According to the iGeneration (Google Translate), if the repair is not battery related (as in the case described above), both Apple and Apple Authorized Service Centers have accepted services normally, according to a new internal Apple document. This includes repairs to the screen, logic board, microphones, cameras, etc.
If the repair is related to a replacement battery, Apple and the CSAA may replace it in question with an official (obviously charging for it). Probably for safety's sake, Genius were instructed to drain third party batteries to less than 60% when performing such repair.
If there is any damage to the battery or excess stickers, Apple and CSAA may replace the entire iPhone by charging only the cost of replacing the battery, which of course will be a decision of the employee concerned.

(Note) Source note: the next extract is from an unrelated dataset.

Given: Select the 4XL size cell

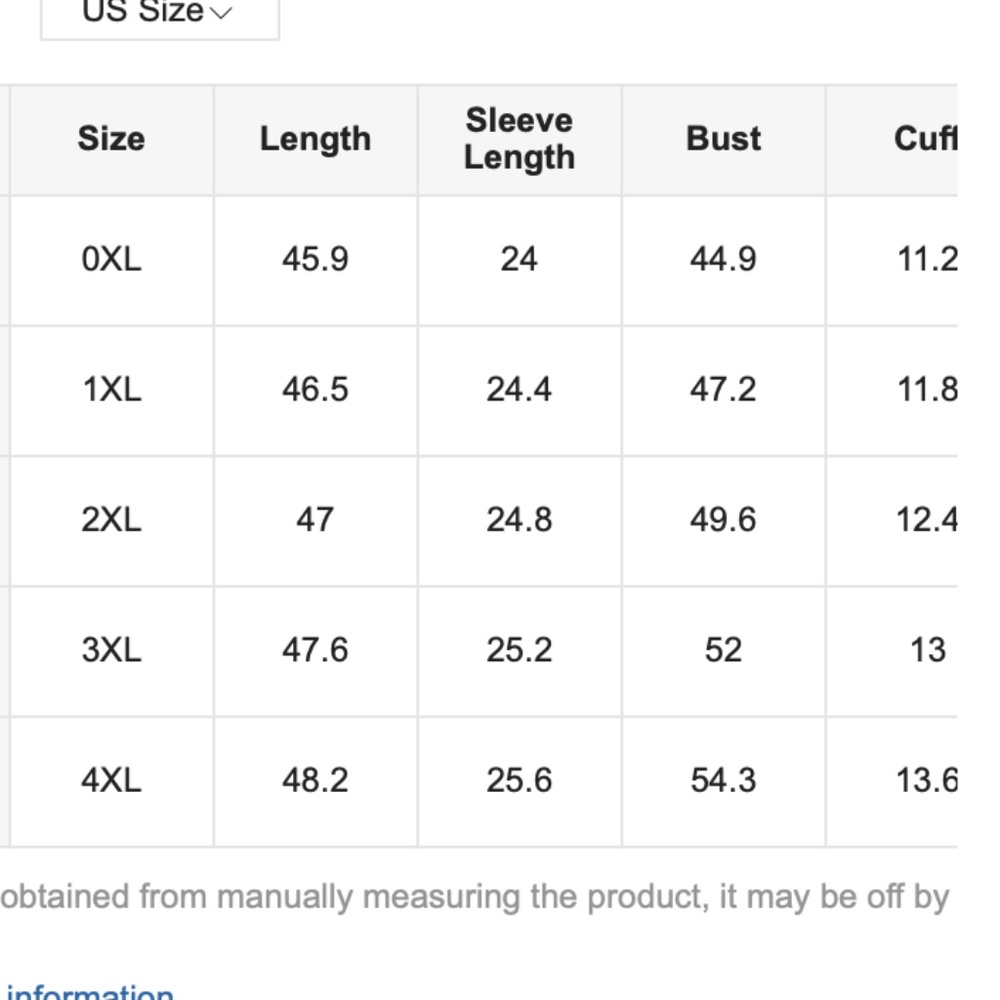Looking at the screenshot, I should (111, 780).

Updated guidelines are already valid at least in the United States and should be spreading globally soon. I mean, not in every country. In France, this new guideline has been challenged by Ma retailers because they have not been properly consulted on the issue and believe that this new policy raises important safety issues as these third party batteries may have questionable quality and may even explode at the moment. of repair.
Note that Apple still gives itself the right to refuse services on iPhones with logic boards, frame, microphones, Lightning connectors, headphone plugs, volume buttons, sleep buttons, sensors or any other components (other than battery or screen) from third parties.
Update 3/6/2019 16:34
O 9to5Mac He also had access to the document with the new guidelines and shared some more interesting information about it.
The fact that the user exchanges the Apple battery for a non-original battery does not necessarily violate the warranty terms of the device. However, if such a battery is responsible for a device problem, the customer will have to pay the cost of repair / replacement.
Incidentally, it is worth clarifying what are third-party batteries: we are talking about components created by companies that do not supply Apple (but still produce quality parts) or even counterfeit batteries.
Notwithstanding, even accepting iPhones as such to make repairs, Apple is entitled to charge for the device if the repair in question is not successful.